> **Set problem**
Transcribe everything in the blog post about a weekend in Brooklyn from "What a great" down to "Design & Technique. :)", keeping every word and punctuation mark unchanged.

Finally, First Day of School Is Almost Here

What a great and adventurous weekend I had before class starts on Monday. My friend Nami and I went to Brooklyn for the first time. We were heading down to Brooklyn Museum to visit the Mummy Exhibition and also to be inspired by the art works there. I Googled the address via my phone, got off the subway train stop and realized that we had to walk for a little over two miles! How was that possible? Well, apparently it was leading us to the Transportation Museum, on the other side of the town... Oh boy, did we do some walking exercise. By the time we got to the Brooklyn Museum, we were exhausted. Seeing the mummies were, however, so worth it. We finished off the weekend by having a nice dinner with friends; pizza at Olio and gelato at Grom.

Until next time, exciting blog about our first day of Cake Design & Technique. :)

Friday, May 6, 2011

A Little Vacation Before Class Starts...

> **Available data**

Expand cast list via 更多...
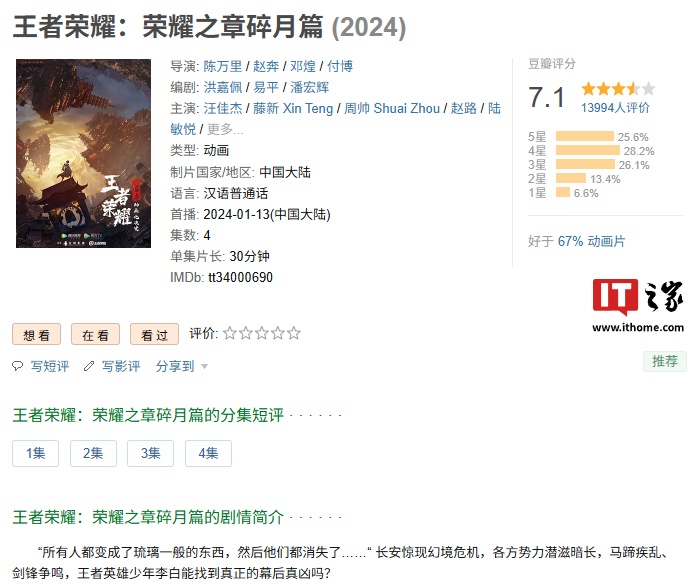This screenshot has height=585, width=693. click(225, 129)

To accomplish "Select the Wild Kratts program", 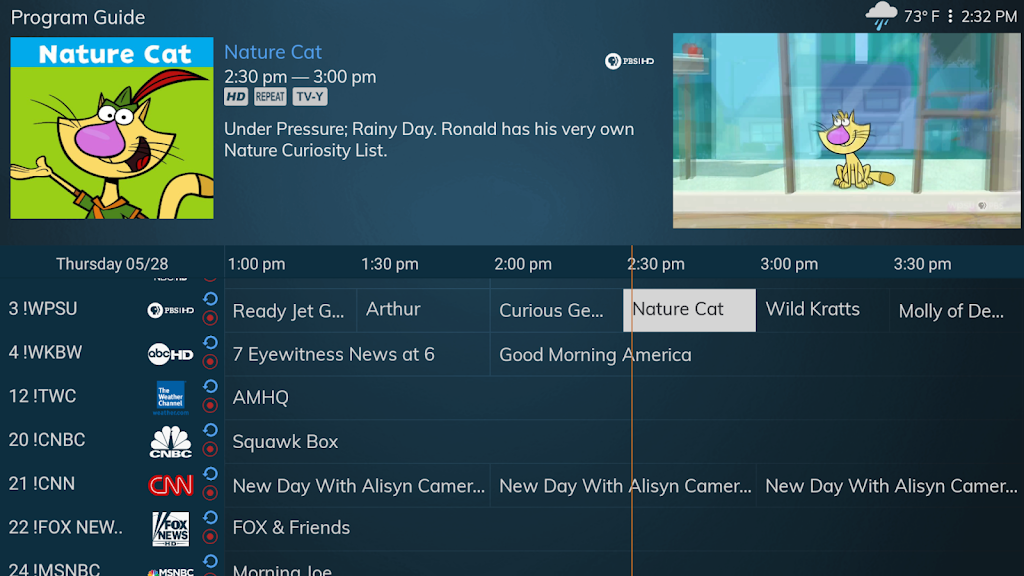I will [822, 310].
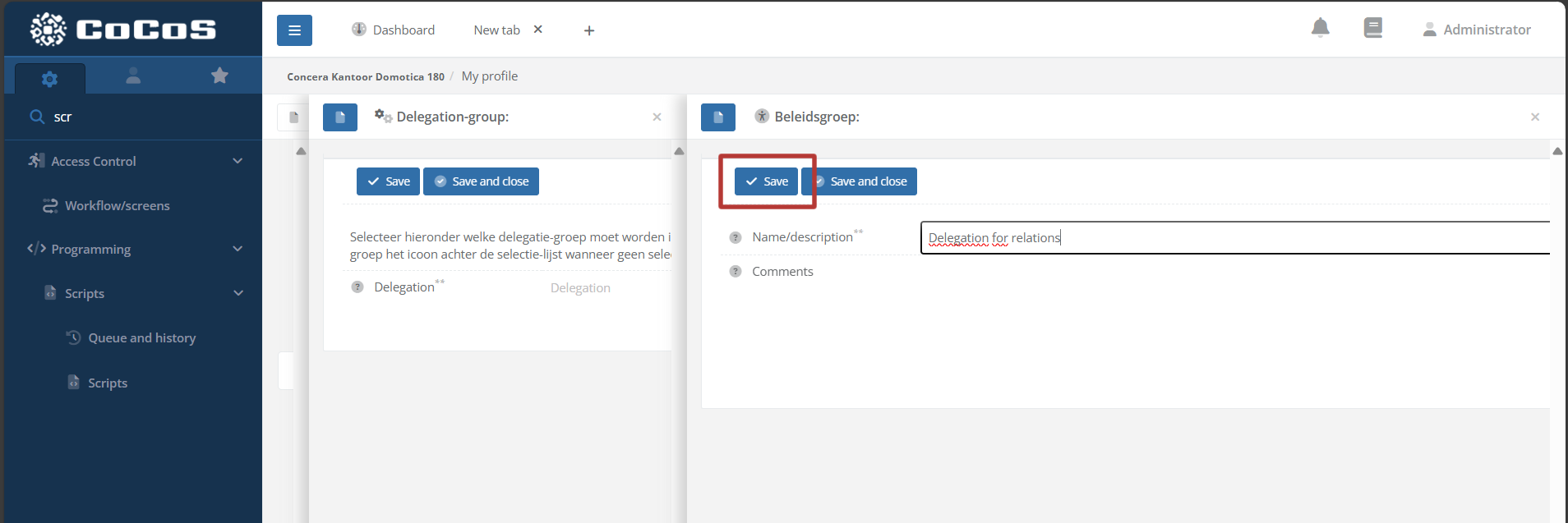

> **Completed exercise**
What a great and adventurous weekend I had before class starts on Monday. My friend Nami and I went to Brooklyn for the first time. We were heading down to Brooklyn Museum to visit the Mummy Exhibition and also to be inspired by the art works there. I Googled the address via my phone, got off the subway train stop and realized that we had to walk for a little over two miles! How was that possible? Well, apparently it was leading us to the Transportation Museum, on the other side of the town... Oh boy, did we do some walking exercise. By the time we got to the Brooklyn Museum, we were exhausted. Seeing the mummies were, however, so worth it. We finished off the weekend by having a nice dinner with friends; pizza at Olio and gelato at Grom.

Until next time, exciting blog about our first day of Cake Design & Technique. :)